第8話 先輩騎士たちの侮辱と嘲笑



 俺たちは港湾都市ハイドンに足を踏み入れた。


 綺麗に石畳で舗装された街路と、石と木材を組み合わせた建物たち。


 前世の日本にはなかった、洋風の街並みが目の前に広がっていた。

 戦国時代の日本にも、こういう洋風の建物はいくつかあった。日本に渡来してきた南蛮人の商人や聖職者が、洋風の建物を建てていた。

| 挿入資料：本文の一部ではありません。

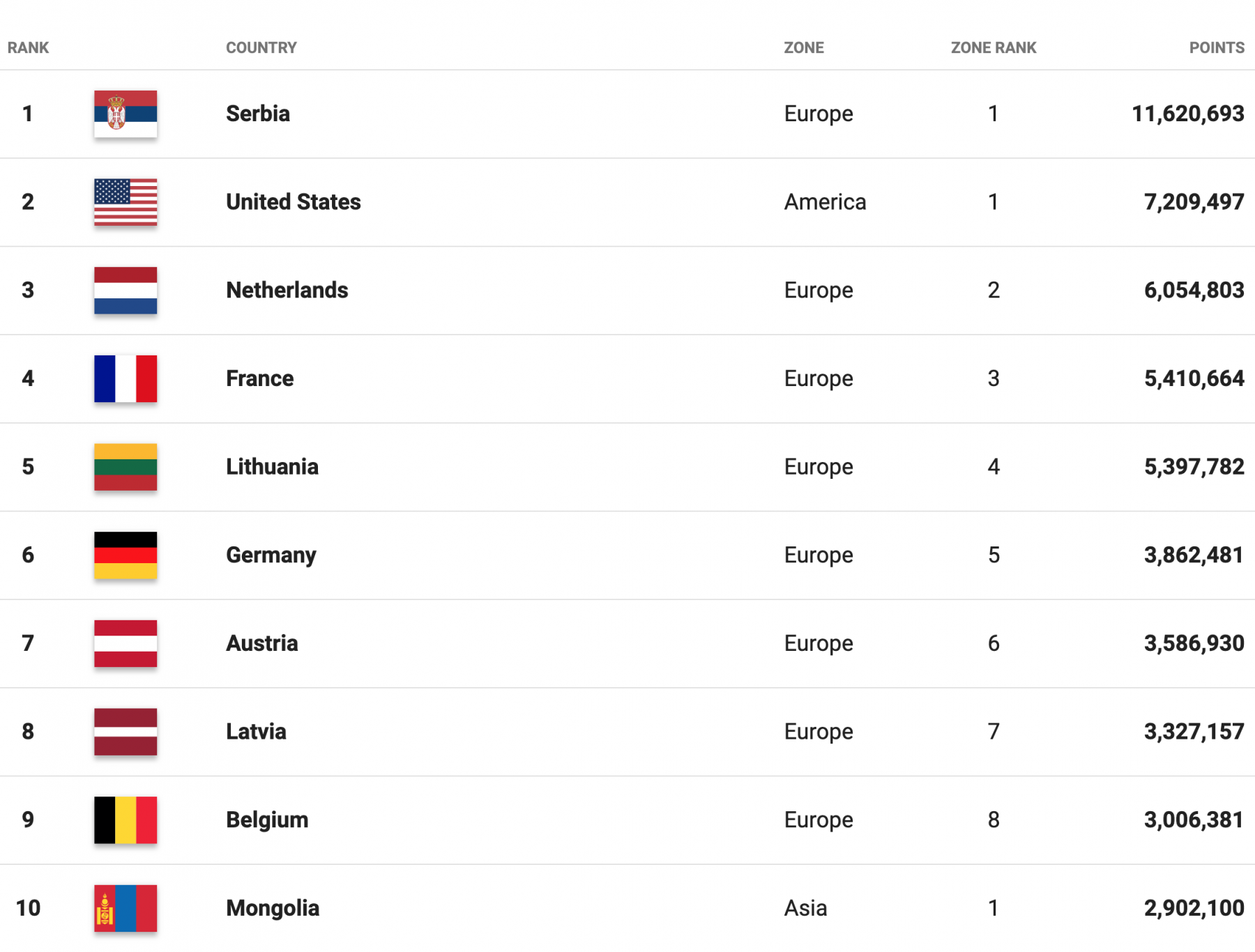Viewport: 1255px width, 952px height.
Task: Open the Serbia country name link
Action: (258, 114)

 しかしその洋風建築も、戦国の日本ではあくまで少数派。

 俺が見ているのは、その石造りの洋風建築物しかない街並みだ。

 

 だからこそ、すごく新鮮に見える。

 異世界に来てから驚きの連続だったが、こういう景色を見れたことは幸運なことだと思う。




「ほほー、ずいぶん栄えているんだな」




 俺はそう言った。


 街ゆく人々の数も多い。遊んでいる子供、露天商、ドレスを着た婦人、武装した衛兵、法服を着た聖職者、筋骨隆々とした猟師……なかなか活気のある港町だ。

 それと、まあまあ俺が注目されているな。南蛮人っぽくない、は珍しいのだろう。隣にいるカミラは金髪青目の美少女だしな。




「ここは王国でも有数の交易所こうえきじょとしても盛んなので、人と物が集まるのです」




 女騎士カミラがそう言った。




「交易か。やはり商売が盛んな街は活気があっていいねえ」




 京の都も悪くなかったが、俺は大坂のさかいとか江戸の町の空気が好きだった。

 文化人のはしくれとしては、京の都の素晴らしさを推したいところだが……なんていうか、色んな面白い人間に出会うには、こういう民の活気の中に飛びこむしかないと思っている。


 貴族の方々との茶会や歌詠うたよみの会も好きだったが、あきないが盛んな場所にお忍びで遊びに行くのも楽しかったなあ。

 なお、家康とも町に繰り出して遊びに行ったこともあるぞ。アイツ、偉い殿様になってからもムッツリスケベなところは変わらなかったし。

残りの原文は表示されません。